- The farmers have taken a direct and clear stand that the three new agricultural laws brought by the central government should be repealed.
- Farmers in Punjab and Haryana have a history of standing up for their rights.
- Seeing the determination of these farmers from Punjab-Haryana for six months of agitation, many are curious.
It is freezing cold in Delhi at present. The mercury has dropped below 10 degrees. However, farmers in Punjab and Haryana have settled down on the border of the country’s capital without even a shred of cold. These farmers, who have been preparing for the agitation for six months, are not ready to back down even an inch after three weeks.
The farmers have taken a direct and clear stand that the three new agricultural laws brought by the central government should be repealed. Seeing the determination of these farmers from Punjab and Haryana for six months of agitation, many are curious.
But if anyone tells you that there was a farmers’ strike in Maharashtra that lasted for 6 years, not a single farmer planted anything in the field for 6 years, resulting in starvation. But these farmers had insisted on their role for 6 years! You may be surprised to read this, but it is true.
This decision of the farmers of Maharashtra, which is recorded in the history of the world’s farmers, is known as ‘Charicha Shetkari Samp.’ These farmers had gathered with great courage against the Khoti system in Konkan.
The strike took place about 90 years ago in the agricultural rural belt of Chari near Alibag in Raigad district. This strike brought about many important changes in Maharashtra.
Bharat Ratna Dr. Babasaheb Ambedkar had also publicly supported the strike. In fact, the seeds of Babasaheb’s independent labor party have also fallen on deaf ears. The strike was led by Narayan Nagu Patil, a farmer-labor leader. And due to this strike, clan law was later implemented in Maharashtra.
What Is the Khoti Method?
Khot means big landlord. Khoti has been a government land since the time of Peshwas. The main task was to collect government money and collect it from the government court. The village where Khot was located was known as ‘Khoti Gaon’.
Chari Shetkari strike scholar and former editor of Krishiwal daily S. M. Deshmukh says, “The Khots, considering themselves to be the government, looted the poor clans. After a year, the food grains used to fall under the control of the Khots. Not only that, the Khots used to take over the clans.”
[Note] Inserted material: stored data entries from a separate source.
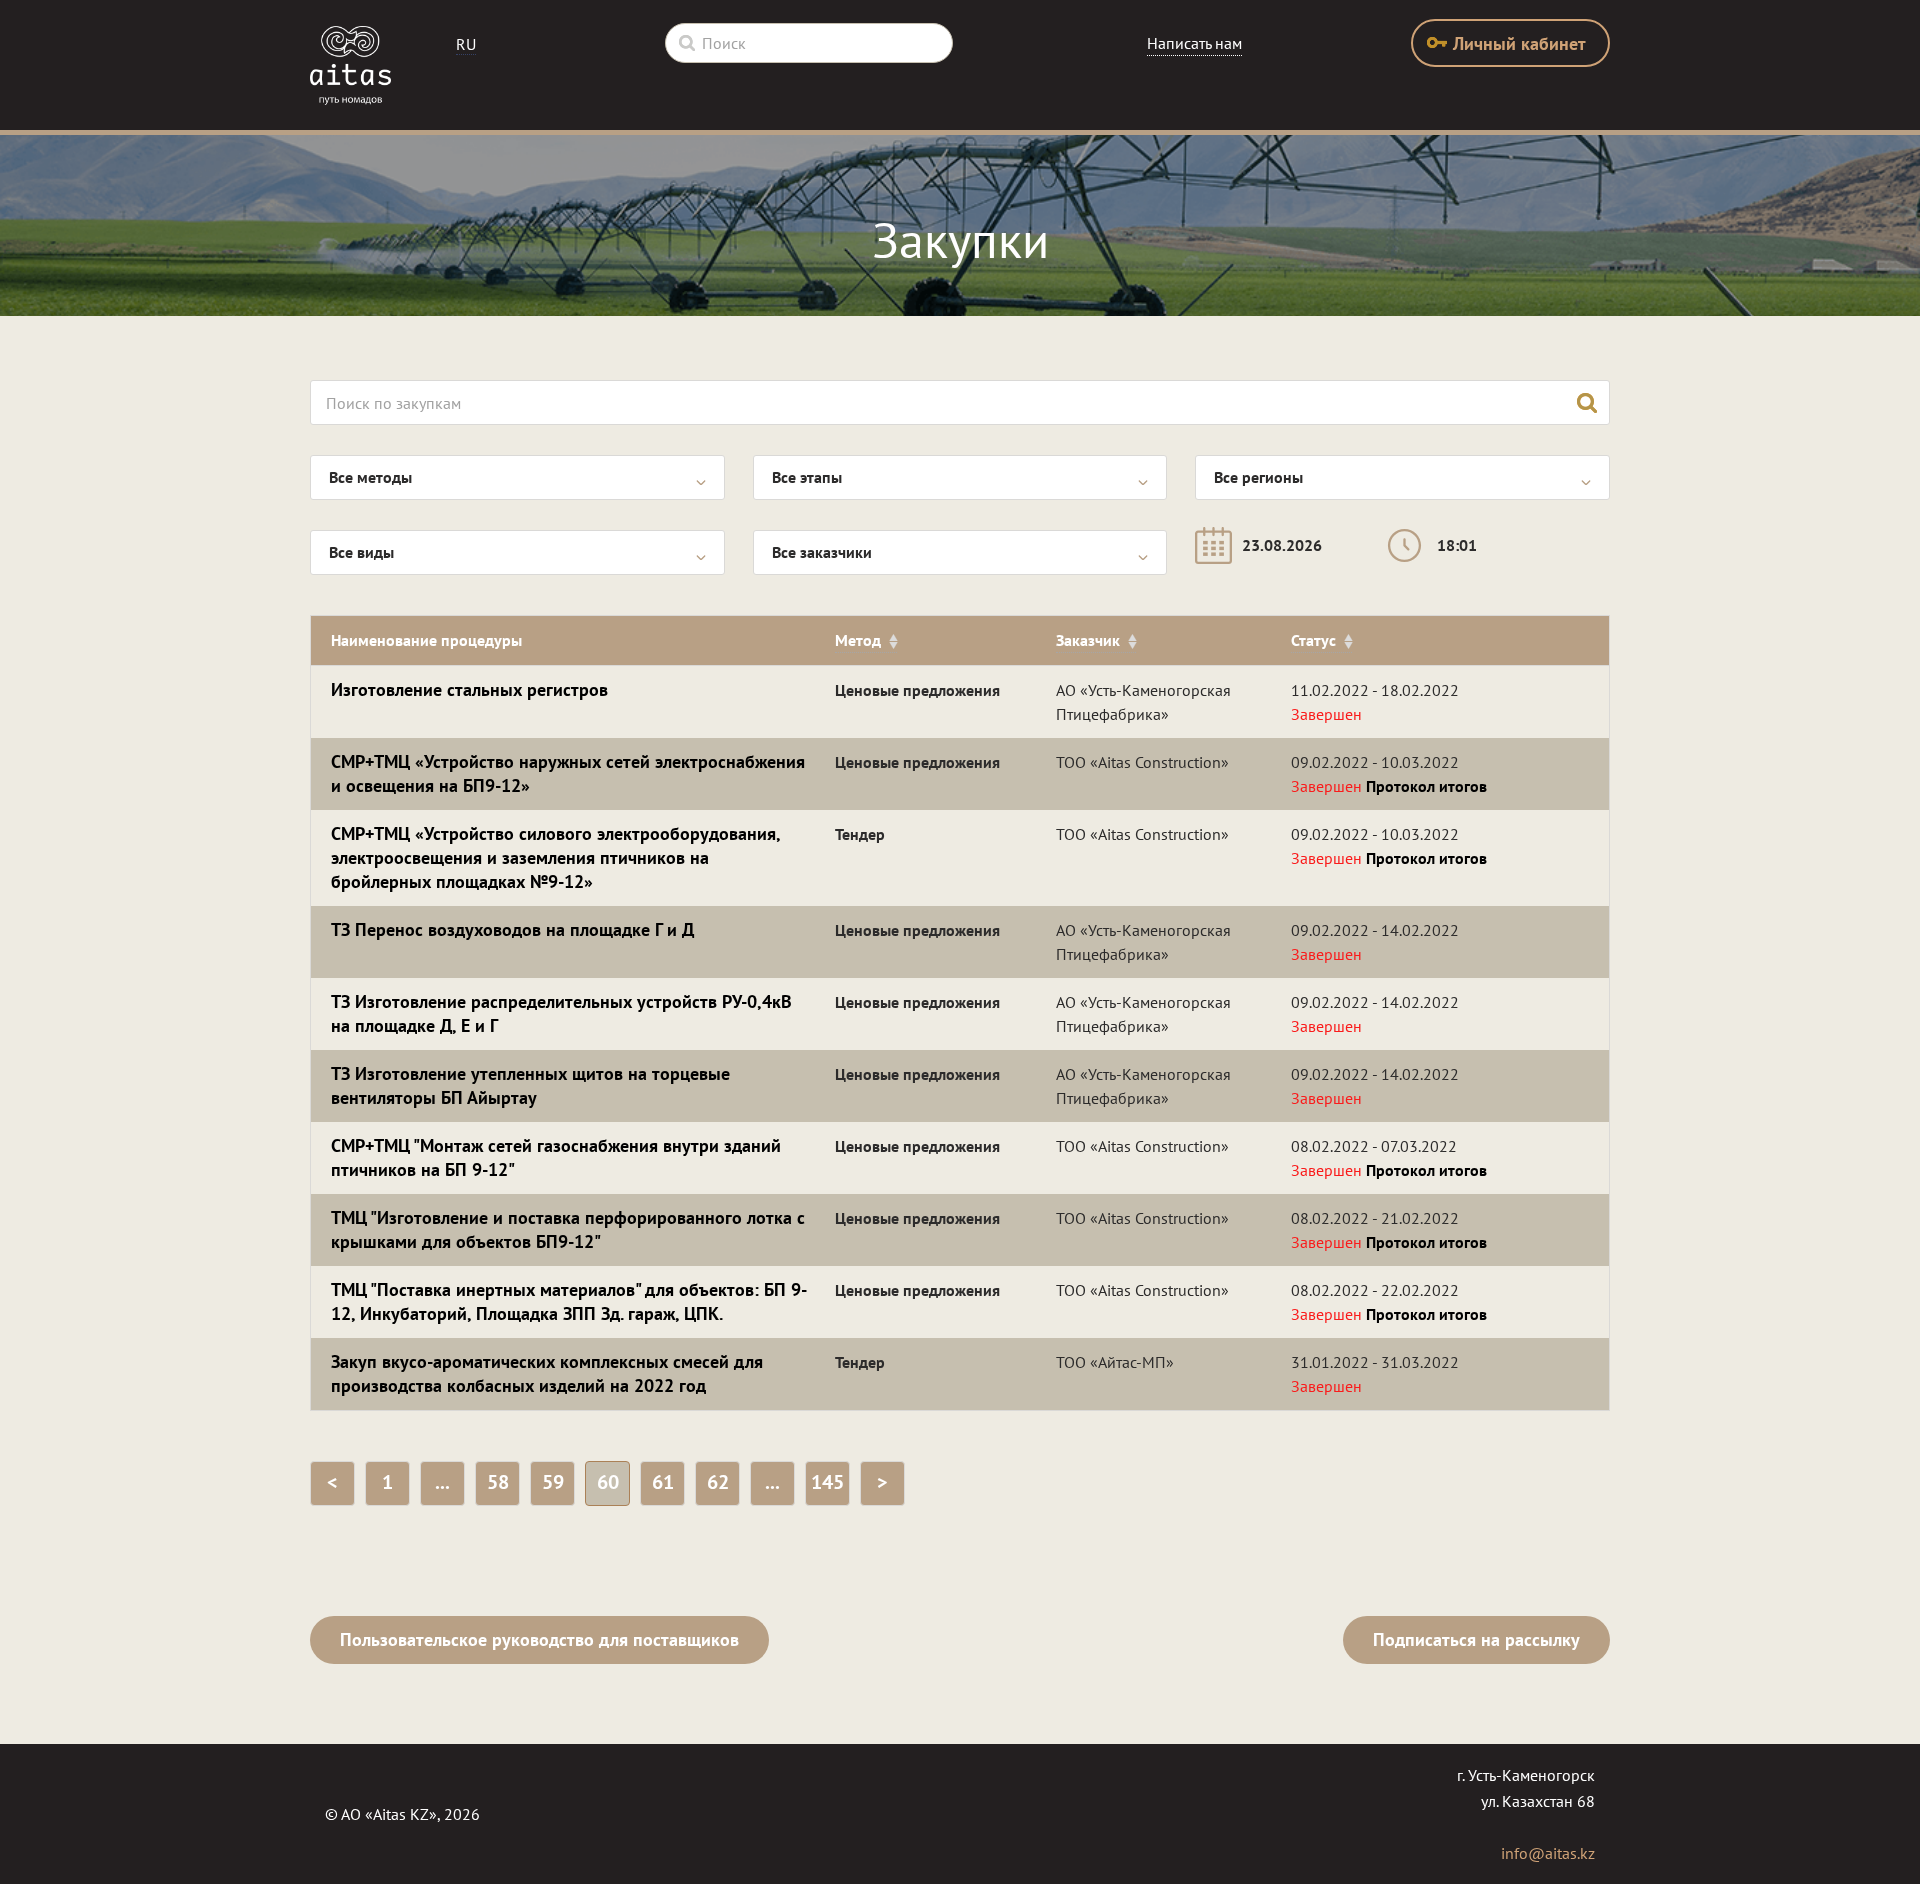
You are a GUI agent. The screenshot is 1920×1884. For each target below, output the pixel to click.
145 (827, 1482)
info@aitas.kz (1548, 1853)
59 (553, 1482)
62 (718, 1482)
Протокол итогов (1426, 786)
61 (663, 1482)
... (442, 1482)
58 (498, 1482)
A clan is a person who cultivates another’s land or works hard on that land.
Deshmukh says: “The vegetables in the clan farm were owned by the Khots. If the clan planted a mango, coconut, or chanterelle tree in the field, the Khots had the right to the fruits of the trees. It was an unwritten agreement. The farm laborers, the clansmen were doing all the private work and cultivating the land. ”
“The clan did not recover properly, but on occasion, the entire family was treated as slaves. Such an inhumane practice was applied in Konkan,” said S. M. Deshmukh.
This practice has been widely opposed since the last decade of the nineteenth century. Sometimes in Khed taluka of Ratnagiri, sometimes in Pen taluka of Raigad. But at that point, the protest was crushed.
Similar small and large strikes took place in Raigad from 1921 to 1923 against the Khotas. However, Narayan Nagu Patil was watching all these developments and after that, thinking of raising his voice for this, Narayan Nagu Patil started visiting the farmers.
The Konkan Province Farmers’ Union was finally formed in 1927 to oppose the Khotas. Bhai Anant Chitre was the secretary of this team. The Konkan Province Farmers’ Union staged a rally in the Raigad-Ratnagiri district against the Khoti system.
Attempts were also made to disrupt their meetings. Narayan Nagu Patil and Bhai Anant Chitre were also banned from speaking. However, the response from farmers continued to grow.